RECORDS SUPPLIED START

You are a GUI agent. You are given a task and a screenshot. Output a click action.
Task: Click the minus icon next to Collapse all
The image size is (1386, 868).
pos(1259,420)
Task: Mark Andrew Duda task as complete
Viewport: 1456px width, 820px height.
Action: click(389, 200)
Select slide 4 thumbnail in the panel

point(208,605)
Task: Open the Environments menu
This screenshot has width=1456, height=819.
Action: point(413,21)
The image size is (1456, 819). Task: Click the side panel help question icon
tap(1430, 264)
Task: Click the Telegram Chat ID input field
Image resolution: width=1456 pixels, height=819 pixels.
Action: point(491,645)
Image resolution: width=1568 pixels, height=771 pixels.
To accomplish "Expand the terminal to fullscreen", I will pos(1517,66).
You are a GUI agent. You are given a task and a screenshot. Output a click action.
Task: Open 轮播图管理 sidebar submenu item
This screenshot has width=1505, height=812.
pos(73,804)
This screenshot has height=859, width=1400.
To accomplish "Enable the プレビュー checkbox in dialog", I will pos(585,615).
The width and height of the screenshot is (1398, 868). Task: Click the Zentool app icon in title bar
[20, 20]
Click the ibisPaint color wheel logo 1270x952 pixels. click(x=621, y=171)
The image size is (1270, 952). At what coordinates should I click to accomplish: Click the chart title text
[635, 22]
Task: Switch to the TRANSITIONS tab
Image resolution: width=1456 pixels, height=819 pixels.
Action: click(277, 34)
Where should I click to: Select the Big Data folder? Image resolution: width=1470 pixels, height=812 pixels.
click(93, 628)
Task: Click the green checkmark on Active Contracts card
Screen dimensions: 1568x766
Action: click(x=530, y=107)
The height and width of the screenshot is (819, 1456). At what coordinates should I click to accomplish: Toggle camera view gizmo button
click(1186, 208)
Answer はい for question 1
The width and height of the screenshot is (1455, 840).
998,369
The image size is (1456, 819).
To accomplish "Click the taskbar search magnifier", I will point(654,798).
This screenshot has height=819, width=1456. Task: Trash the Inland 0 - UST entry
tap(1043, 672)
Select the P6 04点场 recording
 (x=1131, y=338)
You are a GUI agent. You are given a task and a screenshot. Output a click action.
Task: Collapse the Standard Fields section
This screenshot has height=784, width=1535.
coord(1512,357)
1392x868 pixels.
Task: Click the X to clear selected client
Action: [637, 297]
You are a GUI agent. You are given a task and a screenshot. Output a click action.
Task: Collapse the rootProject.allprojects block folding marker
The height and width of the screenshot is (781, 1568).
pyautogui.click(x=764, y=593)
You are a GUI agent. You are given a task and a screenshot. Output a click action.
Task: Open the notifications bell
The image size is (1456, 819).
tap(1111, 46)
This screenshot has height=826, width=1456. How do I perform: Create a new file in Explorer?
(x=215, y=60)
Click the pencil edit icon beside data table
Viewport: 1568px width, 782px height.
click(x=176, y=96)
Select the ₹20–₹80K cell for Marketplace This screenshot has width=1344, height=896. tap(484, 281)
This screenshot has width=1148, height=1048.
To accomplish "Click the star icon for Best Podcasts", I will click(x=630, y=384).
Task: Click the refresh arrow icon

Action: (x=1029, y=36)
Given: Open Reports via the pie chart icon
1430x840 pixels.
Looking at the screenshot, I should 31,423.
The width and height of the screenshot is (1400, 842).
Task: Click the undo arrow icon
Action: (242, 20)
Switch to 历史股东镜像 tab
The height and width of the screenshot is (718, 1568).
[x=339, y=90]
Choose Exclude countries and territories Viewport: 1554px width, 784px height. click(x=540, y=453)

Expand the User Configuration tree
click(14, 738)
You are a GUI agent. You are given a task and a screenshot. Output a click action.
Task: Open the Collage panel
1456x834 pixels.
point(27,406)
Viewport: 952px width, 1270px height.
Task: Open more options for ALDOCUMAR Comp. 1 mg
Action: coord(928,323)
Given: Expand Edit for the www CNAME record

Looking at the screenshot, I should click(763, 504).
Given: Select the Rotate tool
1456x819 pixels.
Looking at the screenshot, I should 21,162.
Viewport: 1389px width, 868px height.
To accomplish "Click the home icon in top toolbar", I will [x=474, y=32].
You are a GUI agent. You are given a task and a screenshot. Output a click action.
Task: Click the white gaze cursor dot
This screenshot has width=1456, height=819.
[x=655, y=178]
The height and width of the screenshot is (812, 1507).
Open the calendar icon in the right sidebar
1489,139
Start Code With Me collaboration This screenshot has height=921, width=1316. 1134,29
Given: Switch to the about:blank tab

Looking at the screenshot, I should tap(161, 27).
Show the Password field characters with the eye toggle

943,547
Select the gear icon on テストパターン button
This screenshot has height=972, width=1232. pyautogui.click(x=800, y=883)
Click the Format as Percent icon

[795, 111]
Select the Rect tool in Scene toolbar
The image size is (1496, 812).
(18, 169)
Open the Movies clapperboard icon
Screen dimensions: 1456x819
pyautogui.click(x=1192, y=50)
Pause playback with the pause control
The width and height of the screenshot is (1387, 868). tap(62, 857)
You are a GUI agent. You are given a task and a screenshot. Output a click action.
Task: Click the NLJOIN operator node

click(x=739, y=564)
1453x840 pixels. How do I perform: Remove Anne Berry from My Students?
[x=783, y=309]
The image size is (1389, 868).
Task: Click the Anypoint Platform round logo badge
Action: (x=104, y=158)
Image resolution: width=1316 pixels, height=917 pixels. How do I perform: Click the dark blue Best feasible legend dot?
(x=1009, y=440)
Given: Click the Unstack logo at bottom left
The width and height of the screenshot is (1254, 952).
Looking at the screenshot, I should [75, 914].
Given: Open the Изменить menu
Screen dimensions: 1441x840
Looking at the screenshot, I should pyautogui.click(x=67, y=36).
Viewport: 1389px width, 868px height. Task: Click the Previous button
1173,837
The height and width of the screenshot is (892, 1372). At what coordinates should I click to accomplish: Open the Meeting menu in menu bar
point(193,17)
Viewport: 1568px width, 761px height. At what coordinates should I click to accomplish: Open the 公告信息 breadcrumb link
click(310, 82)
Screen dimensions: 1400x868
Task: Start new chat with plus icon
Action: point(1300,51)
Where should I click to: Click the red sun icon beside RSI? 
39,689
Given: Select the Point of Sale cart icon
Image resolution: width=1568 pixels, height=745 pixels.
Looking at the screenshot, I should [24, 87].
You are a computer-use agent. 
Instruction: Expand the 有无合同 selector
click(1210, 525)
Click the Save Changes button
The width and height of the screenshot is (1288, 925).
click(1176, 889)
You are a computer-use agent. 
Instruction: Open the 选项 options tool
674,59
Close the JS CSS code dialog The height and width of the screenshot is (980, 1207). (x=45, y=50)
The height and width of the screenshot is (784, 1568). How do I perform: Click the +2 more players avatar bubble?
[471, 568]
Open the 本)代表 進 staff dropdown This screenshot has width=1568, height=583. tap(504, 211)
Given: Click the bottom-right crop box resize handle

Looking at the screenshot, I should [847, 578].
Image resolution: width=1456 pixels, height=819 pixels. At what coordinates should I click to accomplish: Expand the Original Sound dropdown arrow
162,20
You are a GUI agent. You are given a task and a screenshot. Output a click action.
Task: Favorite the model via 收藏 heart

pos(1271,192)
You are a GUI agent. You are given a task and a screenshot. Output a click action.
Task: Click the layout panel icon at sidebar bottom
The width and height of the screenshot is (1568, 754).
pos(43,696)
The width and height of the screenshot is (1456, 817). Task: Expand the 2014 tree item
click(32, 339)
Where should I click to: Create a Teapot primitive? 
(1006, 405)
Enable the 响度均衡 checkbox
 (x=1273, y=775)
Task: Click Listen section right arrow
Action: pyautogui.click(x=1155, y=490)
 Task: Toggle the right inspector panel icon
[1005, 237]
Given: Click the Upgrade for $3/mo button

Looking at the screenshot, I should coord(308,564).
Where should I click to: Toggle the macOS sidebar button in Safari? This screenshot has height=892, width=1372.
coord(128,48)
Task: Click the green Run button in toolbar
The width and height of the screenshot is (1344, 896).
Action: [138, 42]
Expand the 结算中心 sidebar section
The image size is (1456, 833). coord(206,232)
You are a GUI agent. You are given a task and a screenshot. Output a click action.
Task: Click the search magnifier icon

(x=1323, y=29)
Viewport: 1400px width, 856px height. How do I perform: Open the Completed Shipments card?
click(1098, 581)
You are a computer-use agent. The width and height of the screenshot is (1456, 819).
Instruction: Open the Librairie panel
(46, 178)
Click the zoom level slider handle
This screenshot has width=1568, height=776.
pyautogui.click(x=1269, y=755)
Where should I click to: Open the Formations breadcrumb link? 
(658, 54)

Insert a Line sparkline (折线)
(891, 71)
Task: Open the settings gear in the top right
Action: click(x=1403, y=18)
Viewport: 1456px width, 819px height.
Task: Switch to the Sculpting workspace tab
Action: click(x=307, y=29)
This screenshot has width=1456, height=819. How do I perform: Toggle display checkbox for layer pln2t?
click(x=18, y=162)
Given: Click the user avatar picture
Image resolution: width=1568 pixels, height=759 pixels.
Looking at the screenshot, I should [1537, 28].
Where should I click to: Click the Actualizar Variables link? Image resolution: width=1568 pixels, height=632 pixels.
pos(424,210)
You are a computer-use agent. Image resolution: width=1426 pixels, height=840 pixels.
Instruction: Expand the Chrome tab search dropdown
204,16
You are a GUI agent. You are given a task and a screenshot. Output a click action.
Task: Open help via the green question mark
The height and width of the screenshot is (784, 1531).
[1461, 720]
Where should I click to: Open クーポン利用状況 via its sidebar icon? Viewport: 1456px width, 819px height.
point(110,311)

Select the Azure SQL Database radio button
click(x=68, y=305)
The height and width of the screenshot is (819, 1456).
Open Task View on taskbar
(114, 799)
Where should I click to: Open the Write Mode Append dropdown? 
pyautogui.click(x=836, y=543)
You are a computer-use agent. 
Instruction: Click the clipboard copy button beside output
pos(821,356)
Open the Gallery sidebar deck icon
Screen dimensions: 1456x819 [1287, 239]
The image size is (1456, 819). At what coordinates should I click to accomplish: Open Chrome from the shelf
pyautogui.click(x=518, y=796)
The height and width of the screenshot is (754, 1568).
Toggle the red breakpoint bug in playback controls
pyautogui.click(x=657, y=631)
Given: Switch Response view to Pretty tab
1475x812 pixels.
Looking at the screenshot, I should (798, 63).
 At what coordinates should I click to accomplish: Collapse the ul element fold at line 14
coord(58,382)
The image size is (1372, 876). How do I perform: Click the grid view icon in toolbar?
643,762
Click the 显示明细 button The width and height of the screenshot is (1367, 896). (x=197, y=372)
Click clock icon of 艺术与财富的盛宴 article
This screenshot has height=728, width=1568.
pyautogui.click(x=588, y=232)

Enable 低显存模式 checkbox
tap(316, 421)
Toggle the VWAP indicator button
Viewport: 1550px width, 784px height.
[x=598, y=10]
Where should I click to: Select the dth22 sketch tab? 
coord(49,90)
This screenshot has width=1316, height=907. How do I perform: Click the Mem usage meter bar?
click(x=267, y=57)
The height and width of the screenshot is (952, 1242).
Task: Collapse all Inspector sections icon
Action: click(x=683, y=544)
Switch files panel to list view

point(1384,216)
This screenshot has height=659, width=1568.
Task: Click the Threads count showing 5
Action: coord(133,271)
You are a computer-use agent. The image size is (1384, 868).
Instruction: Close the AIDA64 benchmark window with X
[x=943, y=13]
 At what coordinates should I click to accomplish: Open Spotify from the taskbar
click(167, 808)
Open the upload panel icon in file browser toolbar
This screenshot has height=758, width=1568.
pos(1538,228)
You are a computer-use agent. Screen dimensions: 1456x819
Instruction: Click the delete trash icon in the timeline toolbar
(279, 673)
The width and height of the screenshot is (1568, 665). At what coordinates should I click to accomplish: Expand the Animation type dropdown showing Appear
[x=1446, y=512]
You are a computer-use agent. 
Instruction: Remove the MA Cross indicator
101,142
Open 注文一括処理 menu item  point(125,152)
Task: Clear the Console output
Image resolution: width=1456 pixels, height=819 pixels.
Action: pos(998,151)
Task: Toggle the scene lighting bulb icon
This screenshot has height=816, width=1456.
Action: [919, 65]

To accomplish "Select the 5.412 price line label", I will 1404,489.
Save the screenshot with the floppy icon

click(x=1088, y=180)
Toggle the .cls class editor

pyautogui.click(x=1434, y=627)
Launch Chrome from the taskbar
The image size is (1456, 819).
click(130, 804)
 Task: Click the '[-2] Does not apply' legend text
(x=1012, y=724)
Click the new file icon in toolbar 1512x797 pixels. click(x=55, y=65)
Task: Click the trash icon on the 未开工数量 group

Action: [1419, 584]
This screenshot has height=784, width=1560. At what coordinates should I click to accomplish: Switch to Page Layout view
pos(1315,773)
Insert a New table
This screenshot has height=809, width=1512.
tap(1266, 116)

RECORDS SUPPLIED END

Look through the material above and print exactly the lines from the one containing "This screenshot has width=1568, height=776." to the one containing "You are a computer-use agent. Image", both included, and nothing more.

WORKED SOLUTION:
This screenshot has width=1568, height=776.
pyautogui.click(x=1269, y=755)
Where should I click to: Open the Formations breadcrumb link? 
(658, 54)

Insert a Line sparkline (折线)
(891, 71)
Task: Open the settings gear in the top right
Action: click(x=1403, y=18)
Viewport: 1456px width, 819px height.
Task: Switch to the Sculpting workspace tab
Action: click(x=307, y=29)
This screenshot has width=1456, height=819. How do I perform: Toggle display checkbox for layer pln2t?
click(x=18, y=162)
Given: Click the user avatar picture
Image resolution: width=1568 pixels, height=759 pixels.
Looking at the screenshot, I should [1537, 28].
Where should I click to: Click the Actualizar Variables link? Image resolution: width=1568 pixels, height=632 pixels.
pos(424,210)
You are a computer-use agent. Image resolution: width=1426 pixels, height=840 pixels.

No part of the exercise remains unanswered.